'Listen to your animals'
After helping Moose to overcome his sad past, the cat returned the love to his owner in the most remarkable, potentially lifesaving way…
The little three-legged Moose scampering across the floor couldn’t be more
different from the terrified cat who hid for a week when he first arrived at his
new home.
“He was in a bad way when he got here – terrified,” owner, Carol Watson, who adopted him in 2017, recalls.
Moose had been hit by a car and left at a vet’s when he was about two years old. His left hind leg was amputated and he spent a long time in rehabilitation at Blue Cross Thirsk, in North Yorkshire.
Understandably, he was extremely nervous.
But with Carol’s gentle encouragement – progressing later to daily tuna, cuddles and even morning massages – Moose’s confidence started to grow.
“He started to get closer and trust me,” Carol, who had initially only planned to foster Moose before adopting him, explains.
“Bit by bit he started coming out of his shell.”

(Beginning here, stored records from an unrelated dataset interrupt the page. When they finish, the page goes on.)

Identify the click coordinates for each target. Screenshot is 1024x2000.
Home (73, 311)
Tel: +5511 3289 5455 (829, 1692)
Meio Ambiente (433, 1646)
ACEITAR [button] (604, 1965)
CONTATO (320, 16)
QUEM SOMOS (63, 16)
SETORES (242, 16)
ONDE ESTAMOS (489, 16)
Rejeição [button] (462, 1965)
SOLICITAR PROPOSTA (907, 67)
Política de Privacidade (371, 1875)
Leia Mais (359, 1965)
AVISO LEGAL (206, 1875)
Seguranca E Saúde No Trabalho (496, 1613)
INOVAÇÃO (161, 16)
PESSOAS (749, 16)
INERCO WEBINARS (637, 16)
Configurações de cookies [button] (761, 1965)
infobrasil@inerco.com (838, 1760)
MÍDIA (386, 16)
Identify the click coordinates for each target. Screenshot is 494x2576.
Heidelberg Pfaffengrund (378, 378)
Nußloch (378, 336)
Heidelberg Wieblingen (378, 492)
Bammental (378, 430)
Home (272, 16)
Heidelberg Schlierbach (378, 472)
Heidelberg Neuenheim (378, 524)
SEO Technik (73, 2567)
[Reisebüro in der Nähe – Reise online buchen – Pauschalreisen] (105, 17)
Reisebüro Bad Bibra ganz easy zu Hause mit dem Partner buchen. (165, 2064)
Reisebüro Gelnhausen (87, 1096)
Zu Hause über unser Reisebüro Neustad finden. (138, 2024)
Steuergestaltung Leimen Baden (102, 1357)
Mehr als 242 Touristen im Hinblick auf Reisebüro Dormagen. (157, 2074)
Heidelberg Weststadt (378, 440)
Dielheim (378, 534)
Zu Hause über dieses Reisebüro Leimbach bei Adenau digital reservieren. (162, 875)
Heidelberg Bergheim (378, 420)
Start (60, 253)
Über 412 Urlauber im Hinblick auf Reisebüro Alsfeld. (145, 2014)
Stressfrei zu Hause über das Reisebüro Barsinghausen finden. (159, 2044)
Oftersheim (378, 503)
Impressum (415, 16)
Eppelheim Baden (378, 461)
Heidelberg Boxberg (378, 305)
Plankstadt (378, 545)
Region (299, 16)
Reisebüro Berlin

She continues: “From then on, he’s just been a sweetheart. He’s a real character. You feel utterly privileged that you’re in his orbit. He’s a survivor, but he’s also a bit soppy.”
Their bond has gone from strength to strength.
A few years ago, as Carol sat processing news of her uncle’s death, a tear ran down her cheek. Moose was suddenly by her side.
“He licked the tear off my cheek,” she remembers. “He’s in tune with stuff.”
But nothing quite prepared her for a day in May last year, when Moose flew across the room to claw at her breast – totally out of character for the sweet and gentle boy.
Carol forgot about it until the area became painful, which she first put down to a possible infection.
But following a routine mammogram soon after, she came home one evening to a letter.
Normally Carol would have left reading it until morning, but Moose’s odd behaviour made her open it there and then.
An abnormality had been found and she was due at hospital the next morning for further tests.
A biopsy was taken from the exact same spot that Moose clawed her, and she was soon diagnosed with breast cancer.
Carol says: “Without Moose, I wouldn’t have opened that letter, so I’d have missed that appointment.
“I would have got treatment, I would have had surgery, but not as fast. And it was a fast-growing cancer. I’m eternally grateful. He’s not behaved like that before or since.
“Listen to your animals. They’ve got skills we do not understand, and they should be respected.”
Moose has since been a fantastic support to Carol while she receives chemotherapy, cuddling up to her each evening.
She adds: “I’ve rescued him, but he’s rescued me. They rescue you, without you realising you needed it.”